DSDHA was invited to oversee the final phase of a 20-year masterplan at Davenies School, which was established in 1940 and provides education for boys ranging in age from four to 13.
The school originally occupied an old farmhouse and had spread to include a collection of historic and modern buildings, positioned around formal gardens and a wooded area where children can play outside.
The new project initiated in 2012 involved removing some outdated buildings to make way for a new library, a hall and ten classrooms that seek to fufil the school’s objective of promoting engagement with the natural world.
Basing the design on the agricultural heritage of the original building, DSDHA created a series of connected structures that utilise traditional materials to blend in with their natural setting and historic context.
“Our intervention – with its unusual external black waney-edged timber finish and neutral interiors – allows the sense of the architecture to recede,” the studio explained, “shifting the focus on the children’s pedagogical activities and their connection to the mature landscape outside.”
“This process of visual editing applied to the building and the landscape aims at stimulating the children to establish a stronger and intimate relationship with nature, something increasingly at risk of being lost in our contemporary urban environments.”
The main addition is a new teaching wing that extends along the edge of the dell and accommodates a hall below. A smaller adjacent reception and teaching area provides a more intimate setting for younger children.
The new wing is connected to the existing school by a glazed link that rests lightly against the heritage-listed building. Folding glass doors on either side of the link can be opened to create a covered walkway linking the dell with the main historic garden.
The wooded play area’s position at the rear of the site shelters it from a nearby road and ensures it feels private and secure.

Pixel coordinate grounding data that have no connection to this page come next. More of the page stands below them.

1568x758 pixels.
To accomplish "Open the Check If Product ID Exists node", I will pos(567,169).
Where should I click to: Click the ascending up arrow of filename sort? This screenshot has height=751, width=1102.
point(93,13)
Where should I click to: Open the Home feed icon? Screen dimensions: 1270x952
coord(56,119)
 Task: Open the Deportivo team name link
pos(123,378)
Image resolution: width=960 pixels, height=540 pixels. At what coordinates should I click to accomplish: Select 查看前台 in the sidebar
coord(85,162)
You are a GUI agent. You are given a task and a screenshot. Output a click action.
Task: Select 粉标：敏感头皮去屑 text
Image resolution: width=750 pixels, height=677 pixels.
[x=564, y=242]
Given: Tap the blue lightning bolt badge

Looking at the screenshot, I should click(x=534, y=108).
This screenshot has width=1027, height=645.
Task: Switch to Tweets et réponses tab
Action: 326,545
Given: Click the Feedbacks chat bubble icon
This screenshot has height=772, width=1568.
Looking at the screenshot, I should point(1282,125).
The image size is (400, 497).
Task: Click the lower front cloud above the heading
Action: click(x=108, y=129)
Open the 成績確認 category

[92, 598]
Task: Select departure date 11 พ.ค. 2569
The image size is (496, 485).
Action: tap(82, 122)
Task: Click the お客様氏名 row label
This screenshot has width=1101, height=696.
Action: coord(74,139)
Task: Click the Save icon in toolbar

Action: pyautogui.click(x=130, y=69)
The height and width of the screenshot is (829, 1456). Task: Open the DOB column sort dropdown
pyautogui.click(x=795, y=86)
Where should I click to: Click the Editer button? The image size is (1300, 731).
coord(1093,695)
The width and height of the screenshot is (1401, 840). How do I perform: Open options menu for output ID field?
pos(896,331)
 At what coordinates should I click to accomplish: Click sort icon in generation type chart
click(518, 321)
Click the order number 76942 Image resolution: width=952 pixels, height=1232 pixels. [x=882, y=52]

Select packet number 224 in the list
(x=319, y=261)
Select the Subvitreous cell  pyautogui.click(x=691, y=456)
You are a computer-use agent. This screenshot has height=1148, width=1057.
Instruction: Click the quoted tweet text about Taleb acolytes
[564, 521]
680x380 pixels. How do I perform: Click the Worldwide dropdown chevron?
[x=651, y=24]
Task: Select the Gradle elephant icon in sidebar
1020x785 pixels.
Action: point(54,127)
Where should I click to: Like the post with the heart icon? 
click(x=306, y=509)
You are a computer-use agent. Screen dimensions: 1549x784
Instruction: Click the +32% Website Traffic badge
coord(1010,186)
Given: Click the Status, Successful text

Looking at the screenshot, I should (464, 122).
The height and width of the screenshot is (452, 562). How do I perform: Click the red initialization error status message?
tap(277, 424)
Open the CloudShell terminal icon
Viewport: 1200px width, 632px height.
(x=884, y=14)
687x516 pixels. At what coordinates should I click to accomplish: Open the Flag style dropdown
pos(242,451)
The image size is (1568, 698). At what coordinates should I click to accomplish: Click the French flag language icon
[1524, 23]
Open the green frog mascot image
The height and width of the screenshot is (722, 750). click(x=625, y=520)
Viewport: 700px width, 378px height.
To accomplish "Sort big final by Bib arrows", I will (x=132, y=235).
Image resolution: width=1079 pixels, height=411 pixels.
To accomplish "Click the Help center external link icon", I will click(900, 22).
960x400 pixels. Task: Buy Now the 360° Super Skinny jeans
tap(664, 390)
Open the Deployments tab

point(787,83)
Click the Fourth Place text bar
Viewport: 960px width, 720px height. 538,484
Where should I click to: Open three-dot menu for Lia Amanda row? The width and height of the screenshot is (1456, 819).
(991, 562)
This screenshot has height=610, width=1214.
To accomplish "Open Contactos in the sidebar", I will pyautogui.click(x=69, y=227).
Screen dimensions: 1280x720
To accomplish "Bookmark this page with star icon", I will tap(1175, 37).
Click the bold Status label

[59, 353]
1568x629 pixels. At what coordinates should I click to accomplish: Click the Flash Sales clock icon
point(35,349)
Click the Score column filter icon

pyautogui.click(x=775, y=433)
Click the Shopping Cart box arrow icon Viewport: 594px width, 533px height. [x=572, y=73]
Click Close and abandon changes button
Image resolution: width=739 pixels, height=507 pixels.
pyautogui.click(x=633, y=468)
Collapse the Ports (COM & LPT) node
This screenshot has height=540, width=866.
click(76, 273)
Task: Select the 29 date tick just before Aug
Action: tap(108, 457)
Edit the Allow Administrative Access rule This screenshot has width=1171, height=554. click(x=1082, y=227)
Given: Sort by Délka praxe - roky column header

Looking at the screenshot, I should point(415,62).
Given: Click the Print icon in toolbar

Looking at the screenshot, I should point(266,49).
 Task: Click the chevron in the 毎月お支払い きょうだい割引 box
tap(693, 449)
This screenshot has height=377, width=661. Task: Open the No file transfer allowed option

A hall used for indoor play is lined with glazed walls that create a visual connection between the dell and activities inside the building.
“While the previous buildings on the site turned their backs on the dell, we made it a key element of our design,” DSDHA added, “with its topography and existing trees determining the form and arrangement of the two wings of our building.”
The site’s sloping topography allowed the architects to slot in spaces such as the glass-lined play room. Terraces connecting the different wings at ground level provide additional outdoor learning areas, and a stair descending into the dell can also be used as an auditorium.
The building is constructed from cross-laminated timber panels that provide the necessary support and thermal efficiency, as well as being quick and easy to erect.
The structure is clad in waney-edge boards, which are cut with a layer of residual bark left on one edge to provide a rustic detail that reflects local architectural traditions and helps the building sit comfortably in its natural context.
Internally, the timber panelling is left exposed to enhance the building’s natural appearance and allow pupils to see how the school was constructed. Green-painted window reveals further enhance the connection to the verdant setting.
DSDHA is a London-based practice founded in 1998 by Deborah Saunt and David Hills, who live together in a house featuring underground rooms and mirrors that help it to appear smaller than it really is.
The firm’s previous projects include an apartment block in north London with a pair of faceted glass volumes perched on its roof, and a studio and gallery for ceramic artist Edmund de Waal that occupies a former munitions warehouse.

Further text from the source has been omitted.